= Gulf of Penas =

Body of water in Chile

The Gulf of Penas (Golfo de Penas in Spanish, meaning "gulf of distress") is a body of water located south of the Taitao Peninsula, Chile.

==Geography==
It is open to the westerly storms of the Pacific Ocean, but it affords entrance to several natural harbours. Among these are the gulfs of Tres Montes and San Esteban and San Quintín, and Tarn Bay at the entrance to Messier Channel. To the south of the gulf lies Guayaneco Archipelago and to the east lies San Javier Island and then the mainland.

==History==
Spanish explorers and Jesuits, sailing south from Chiloé Archipelago in the 17th and 18th centuries, regularly avoided rounding the Taitao Peninsula by entering the Gulf, after a brief land crossing at the isthmus of Ofqui.

In 1741, the British warship ran aground along the coast of (future) Wager Island, in the southeastern region of the Gulf, while attempting to tack from a lee shore during a storm. Some of the survivors were rescued by Chono chieftain Martín Olleta and his men, who took them aboard their dalcas to the Spanish settlements of Chiloé Archipelago.

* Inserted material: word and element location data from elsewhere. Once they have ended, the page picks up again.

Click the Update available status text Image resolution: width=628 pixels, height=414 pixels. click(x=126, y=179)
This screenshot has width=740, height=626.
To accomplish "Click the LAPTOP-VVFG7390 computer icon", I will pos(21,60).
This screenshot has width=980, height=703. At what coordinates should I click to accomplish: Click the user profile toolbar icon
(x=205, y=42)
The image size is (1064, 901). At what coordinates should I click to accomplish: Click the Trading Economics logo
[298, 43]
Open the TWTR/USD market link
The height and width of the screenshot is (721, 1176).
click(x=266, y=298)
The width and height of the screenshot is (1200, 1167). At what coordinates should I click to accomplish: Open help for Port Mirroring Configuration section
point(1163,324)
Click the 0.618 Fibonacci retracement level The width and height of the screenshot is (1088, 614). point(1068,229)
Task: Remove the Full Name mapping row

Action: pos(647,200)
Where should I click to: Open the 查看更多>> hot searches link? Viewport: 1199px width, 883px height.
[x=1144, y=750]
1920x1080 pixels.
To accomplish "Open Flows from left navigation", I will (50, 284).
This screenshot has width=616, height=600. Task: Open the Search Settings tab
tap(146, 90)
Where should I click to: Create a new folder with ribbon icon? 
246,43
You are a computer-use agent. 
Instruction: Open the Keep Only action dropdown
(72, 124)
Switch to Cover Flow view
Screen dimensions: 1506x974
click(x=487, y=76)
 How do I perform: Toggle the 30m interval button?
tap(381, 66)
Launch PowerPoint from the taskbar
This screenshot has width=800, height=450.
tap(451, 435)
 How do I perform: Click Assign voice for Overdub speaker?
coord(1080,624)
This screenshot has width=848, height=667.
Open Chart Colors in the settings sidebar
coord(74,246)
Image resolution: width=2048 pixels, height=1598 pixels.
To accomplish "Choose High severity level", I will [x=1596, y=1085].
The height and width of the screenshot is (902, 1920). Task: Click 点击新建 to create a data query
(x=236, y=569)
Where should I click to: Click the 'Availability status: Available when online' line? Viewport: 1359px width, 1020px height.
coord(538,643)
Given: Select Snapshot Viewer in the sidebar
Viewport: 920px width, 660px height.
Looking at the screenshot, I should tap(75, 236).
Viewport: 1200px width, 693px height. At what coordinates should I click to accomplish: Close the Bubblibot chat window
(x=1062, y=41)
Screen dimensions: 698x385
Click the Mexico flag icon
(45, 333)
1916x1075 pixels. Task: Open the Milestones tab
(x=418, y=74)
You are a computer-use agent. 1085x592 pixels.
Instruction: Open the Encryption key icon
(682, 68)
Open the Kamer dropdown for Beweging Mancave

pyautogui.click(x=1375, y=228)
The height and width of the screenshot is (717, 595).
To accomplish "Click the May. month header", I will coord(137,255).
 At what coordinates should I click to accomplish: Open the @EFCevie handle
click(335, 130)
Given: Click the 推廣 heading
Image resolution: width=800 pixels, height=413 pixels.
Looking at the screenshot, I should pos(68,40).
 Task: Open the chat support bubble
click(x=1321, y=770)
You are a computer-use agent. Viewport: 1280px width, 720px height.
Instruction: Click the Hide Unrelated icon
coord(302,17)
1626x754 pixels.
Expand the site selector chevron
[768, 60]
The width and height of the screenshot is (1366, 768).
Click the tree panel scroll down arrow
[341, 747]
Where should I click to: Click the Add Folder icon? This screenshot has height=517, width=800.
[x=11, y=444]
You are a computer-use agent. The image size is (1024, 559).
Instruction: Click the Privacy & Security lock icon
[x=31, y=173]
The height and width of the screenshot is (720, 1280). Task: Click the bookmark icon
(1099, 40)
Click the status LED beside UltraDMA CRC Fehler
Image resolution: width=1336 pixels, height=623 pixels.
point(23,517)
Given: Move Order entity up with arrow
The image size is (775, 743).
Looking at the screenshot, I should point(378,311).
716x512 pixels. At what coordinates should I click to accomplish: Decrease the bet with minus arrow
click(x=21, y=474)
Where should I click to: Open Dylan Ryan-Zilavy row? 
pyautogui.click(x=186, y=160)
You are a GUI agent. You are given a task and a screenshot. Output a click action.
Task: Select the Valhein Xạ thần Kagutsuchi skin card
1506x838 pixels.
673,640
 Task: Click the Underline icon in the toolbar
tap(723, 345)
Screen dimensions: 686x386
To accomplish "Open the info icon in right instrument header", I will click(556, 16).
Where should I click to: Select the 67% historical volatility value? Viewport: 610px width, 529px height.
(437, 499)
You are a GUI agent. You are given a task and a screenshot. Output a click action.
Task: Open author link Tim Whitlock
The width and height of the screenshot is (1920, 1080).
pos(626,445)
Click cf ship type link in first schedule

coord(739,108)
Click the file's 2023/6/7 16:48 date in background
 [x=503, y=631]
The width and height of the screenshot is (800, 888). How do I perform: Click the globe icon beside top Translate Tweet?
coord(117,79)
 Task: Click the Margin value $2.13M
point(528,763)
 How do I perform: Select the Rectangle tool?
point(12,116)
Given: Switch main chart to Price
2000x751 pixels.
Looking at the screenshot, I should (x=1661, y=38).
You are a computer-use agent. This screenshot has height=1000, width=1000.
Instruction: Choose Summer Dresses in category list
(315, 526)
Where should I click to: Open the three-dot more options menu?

In December 1843, the Chilean schooner Ancud rescued the survivors of wrecked French ship Fleuris on the shores of the Gulf.

==Flora and fauna==
Local marine and terrestrial wildlife includes:

- Banded wood frog

- Chilean dolphin

- Chiloé Island frog

- Coypu

- Dusky dolphin

- Emerald forest frog

- Grey wood frog

- Guiña

- Leopard seal

- Long-finned pilot whale

- Marbled wood frog

- Marine otter

- Nibaldo's wood frog

- Orca

- Patagonian toad

- Puma

- Puerto Eden frog

- Sei whale

- South American gray fox

- South Andean deer (or huemul)

- South American fur seal

- South American sea lion

- Southern elephant seal

- Southern pudú

- Southern right whale

- Southern right whale dolphin

- Southern river otter

- Sperm whale

The Gulf is a suitable habitat for a number of species of baleen whales, and is speculated to be a wintering/calving ground for a population of the critically endangered southern right whale.